よかった気配を殺し続けて、おかげで会議の内容は全く頭に入ってはいないが。


「ヴォルさんこれ忘れてますよ」


 アイラが駆け寄ってきて俺に何かを手渡して来た。

なんだこれは、500ミリペットボトルに入ったカ〇ピスを凍らせたような、謎の物体、重いから鉱石か。
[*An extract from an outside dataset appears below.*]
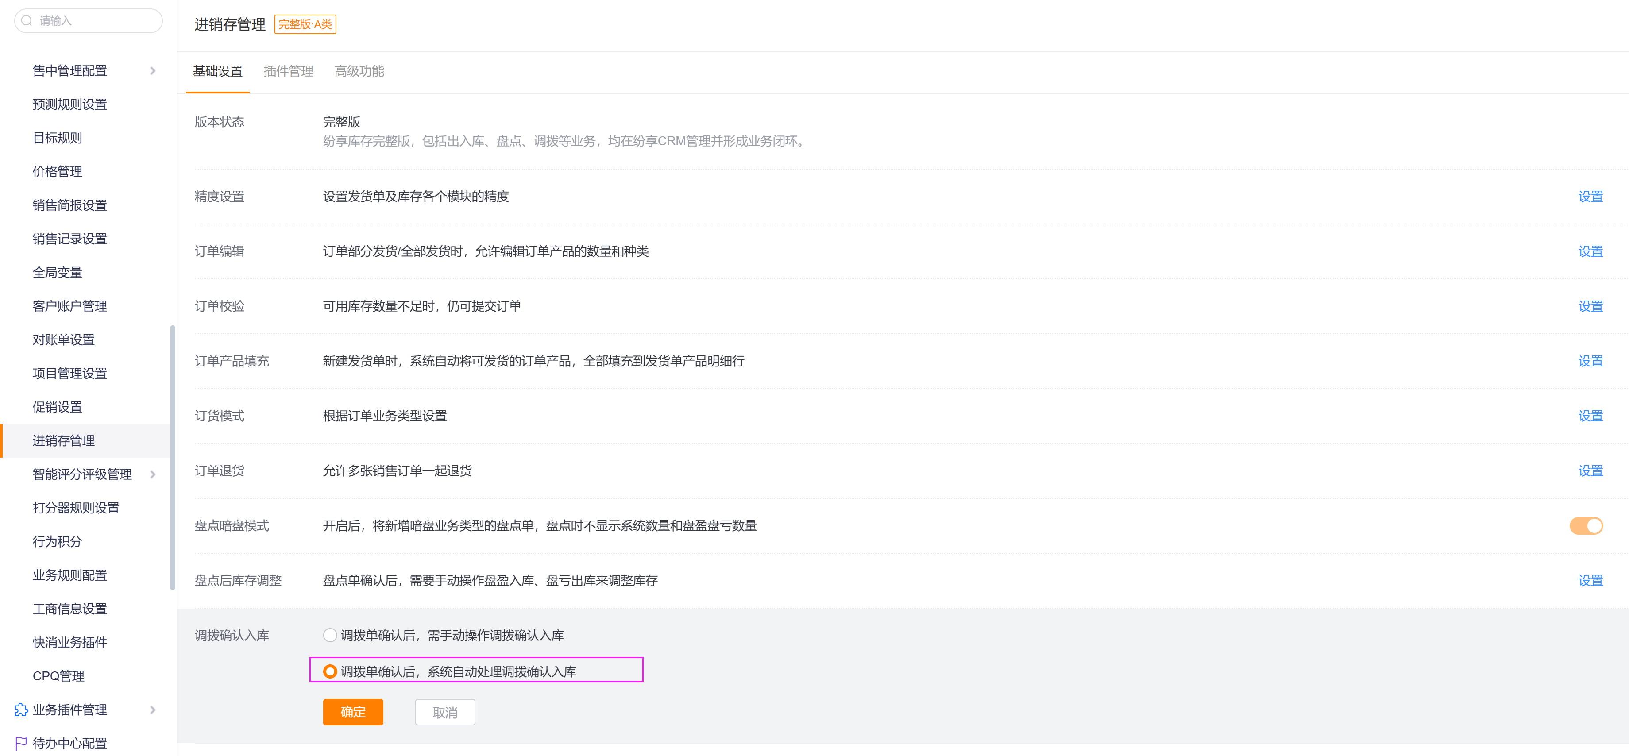The image size is (1629, 756).
Task: Click the search magnifier icon
Action: [x=27, y=21]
「無くしたらダメだってあれほど言われてたじゃないですか、なんで平然と机の上に置きっぱなしできてるんですか」


 知らん、大事なもんだろうか、いつ貰ったのかも覚えてない。 


「これなんだ?俺の所持品?」

「通信クリスタルですよ!ラルフォイさんが言ってたじゃないですか!聞いてなかったんですか?」

「聞いてない」


 通信クリスタル、いわゆる携帯電話かな?


「ひょっとして使い方も覚えてないとか言わないですよね」

「覚えてない」


 アイラに尻を叩かれた、痛くはないがこれはよほど不味いのではなかろうか。


「すいません、使い方教えてください」

「はぁー…何を聞いてたんですか…いいですか?まず使うときは手に持って<コール>と」

「ほう、<コール>と言えばいいのか」

「なんで今言うんですか!!」


 やべ、今言ったらだめなのか、あっ、なんか光りだした!


『…どうも、ラルフォイです、ヴォルガーさんですか』

「うわっ、ラルフォイの声が聞こえる!」


 携帯だこれ!便利じゃん!でもアイラはなぜ怒っているのか、あとラルフォイにつながるのはなんでだ。


「はいもしもし、ヴォルガーです」

『もしもしじゃないですよ、なんですかそれは、というか言いましたよね?間違ってもすぐ使わないようにと』

「何か不味かったか、実際に使えるかどうか試すのはこういったものにおいて当然のことであり」

『一回使ったら三日使えないんですよ!?なんで今使うんですか!ギルドに僕はいるのに!』

「え?三日も使えなくなるの?なんだこりゃ不良品だな、新しいのと替えてくれ」

『それひとつ100万コルはするんですが』


 100万コルとな。

えーっと…金貨で言うと…1000枚!?

日本円で言うと1億円!?計算間違いかな、10万かける1000…いやあってるわ。


「冗談ですよね」

『いいえ、まあ正確には僕のところにある片割れと合わせて100万コルですが、ともかく大事なものなのでおいそれと簡単に使わないでください、あと絶対に無くさないようにしてください」

「はい、わかりました」


 な、なんでこんなやばいブツを渡されたんだ?

100万コルとかしゃれにならん、無くしても弁償できない。


「あのこれ、なんで俺は渡されたんですかね」

『…会議中どうも変だとは思ってましたが、話聞いてませんでしたね』

「お腹痛くて」

『その嘘はもういいです、それよりそれを渡したのはですね、ヴォルガーさんには明日からザミールへ行ってもらうからです』


 ザミール、何で俺が、行ったことないのに。


『詳しくは同行する人たちから聞いて下さい、僕は少し疲れました』

「あ、回復魔法かけにいこうか?」

『結構です、さっさと帰って準備してください』


 その言葉を最後に通信クリスタルからは何も聞こえなくなった、光もおさまっている。

通話終了のボタンはどこだよ?


「同行する人って誰だ…」

「私と、ディーナさん、そして護衛のマグナさんです」


 俺の独り言にはアイラが答えてくれた。


「えっと、なにしに?」

「リディオン男爵がヴォルさんに会いたいそうです、さっき会議中にザミールの冒険者ギルドからこちらに通信クリスタルを通して連絡があったんですよ」


 リディオン男爵、知らない人だ、貴族なのか。

そういやディーナは知ってる風な発言をさっきの会議でしていたな。


 しかしまずいな…まだ爵位について何もわかっちゃいない。

貴族のマナーとかも、なんだこの試練は、俺は一体誰に教えを乞えばいいんだ。


 青空の下、あつい日差しを受けつつも、俺は一人、震えていた。